++++ Dataset ++++

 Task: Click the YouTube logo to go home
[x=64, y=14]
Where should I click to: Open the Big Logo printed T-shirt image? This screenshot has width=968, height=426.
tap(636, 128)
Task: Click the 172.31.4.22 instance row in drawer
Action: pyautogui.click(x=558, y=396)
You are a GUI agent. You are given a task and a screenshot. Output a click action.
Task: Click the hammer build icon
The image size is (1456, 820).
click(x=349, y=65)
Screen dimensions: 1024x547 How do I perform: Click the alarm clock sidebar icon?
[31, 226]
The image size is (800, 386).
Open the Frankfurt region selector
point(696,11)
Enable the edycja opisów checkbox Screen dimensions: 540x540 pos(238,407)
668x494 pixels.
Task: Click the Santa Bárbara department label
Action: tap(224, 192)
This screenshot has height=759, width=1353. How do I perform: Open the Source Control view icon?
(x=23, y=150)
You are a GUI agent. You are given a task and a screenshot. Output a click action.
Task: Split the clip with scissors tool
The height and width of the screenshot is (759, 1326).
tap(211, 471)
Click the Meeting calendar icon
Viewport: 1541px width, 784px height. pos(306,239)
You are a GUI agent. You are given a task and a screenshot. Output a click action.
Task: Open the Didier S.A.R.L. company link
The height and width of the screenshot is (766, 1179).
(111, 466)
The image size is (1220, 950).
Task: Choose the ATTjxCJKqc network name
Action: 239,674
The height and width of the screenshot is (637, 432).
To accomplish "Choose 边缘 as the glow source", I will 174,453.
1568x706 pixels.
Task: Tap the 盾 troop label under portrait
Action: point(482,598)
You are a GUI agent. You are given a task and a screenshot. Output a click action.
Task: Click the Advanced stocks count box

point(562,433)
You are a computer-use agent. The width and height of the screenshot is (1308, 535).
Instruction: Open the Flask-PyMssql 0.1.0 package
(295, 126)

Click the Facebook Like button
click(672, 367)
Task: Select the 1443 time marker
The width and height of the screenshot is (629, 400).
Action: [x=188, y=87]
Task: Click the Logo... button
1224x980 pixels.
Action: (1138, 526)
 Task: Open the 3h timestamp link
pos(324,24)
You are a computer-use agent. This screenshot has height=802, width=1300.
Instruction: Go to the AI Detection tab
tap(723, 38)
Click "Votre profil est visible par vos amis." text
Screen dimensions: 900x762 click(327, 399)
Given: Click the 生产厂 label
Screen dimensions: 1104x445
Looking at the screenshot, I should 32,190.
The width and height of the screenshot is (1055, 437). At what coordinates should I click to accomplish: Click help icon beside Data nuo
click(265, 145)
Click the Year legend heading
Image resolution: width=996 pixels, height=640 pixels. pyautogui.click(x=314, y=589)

++++

### Problem statement
Transcribe the listing above verbatim.

### Solution to this problem
 Task: Click the YouTube logo to go home
[x=64, y=14]
Where should I click to: Open the Big Logo printed T-shirt image? This screenshot has width=968, height=426.
tap(636, 128)
Task: Click the 172.31.4.22 instance row in drawer
Action: pyautogui.click(x=558, y=396)
You are a GUI agent. You are given a task and a screenshot. Output a click action.
Task: Click the hammer build icon
The image size is (1456, 820).
click(x=349, y=65)
Screen dimensions: 1024x547 How do I perform: Click the alarm clock sidebar icon?
[31, 226]
The image size is (800, 386).
Open the Frankfurt region selector
point(696,11)
Enable the edycja opisów checkbox Screen dimensions: 540x540 pos(238,407)
668x494 pixels.
Task: Click the Santa Bárbara department label
Action: tap(224, 192)
This screenshot has height=759, width=1353. How do I perform: Open the Source Control view icon?
(x=23, y=150)
You are a GUI agent. You are given a task and a screenshot. Output a click action.
Task: Split the clip with scissors tool
The height and width of the screenshot is (759, 1326).
tap(211, 471)
Click the Meeting calendar icon
Viewport: 1541px width, 784px height. pos(306,239)
You are a GUI agent. You are given a task and a screenshot. Output a click action.
Task: Open the Didier S.A.R.L. company link
The height and width of the screenshot is (766, 1179).
(111, 466)
The image size is (1220, 950).
Task: Choose the ATTjxCJKqc network name
Action: 239,674
The height and width of the screenshot is (637, 432).
To accomplish "Choose 边缘 as the glow source", I will 174,453.
1568x706 pixels.
Task: Tap the 盾 troop label under portrait
Action: point(482,598)
You are a GUI agent. You are given a task and a screenshot. Output a click action.
Task: Click the Advanced stocks count box

point(562,433)
You are a computer-use agent. The width and height of the screenshot is (1308, 535).
Instruction: Open the Flask-PyMssql 0.1.0 package
(295, 126)

Click the Facebook Like button
click(672, 367)
Task: Select the 1443 time marker
The width and height of the screenshot is (629, 400).
Action: [x=188, y=87]
Task: Click the Logo... button
1224x980 pixels.
Action: (1138, 526)
 Task: Open the 3h timestamp link
pos(324,24)
You are a computer-use agent. This screenshot has height=802, width=1300.
Instruction: Go to the AI Detection tab
tap(723, 38)
Click "Votre profil est visible par vos amis." text
Screen dimensions: 900x762 click(327, 399)
Given: Click the 生产厂 label
Screen dimensions: 1104x445
Looking at the screenshot, I should 32,190.
The width and height of the screenshot is (1055, 437). At what coordinates should I click to accomplish: Click help icon beside Data nuo
click(265, 145)
Click the Year legend heading
Image resolution: width=996 pixels, height=640 pixels. pyautogui.click(x=314, y=589)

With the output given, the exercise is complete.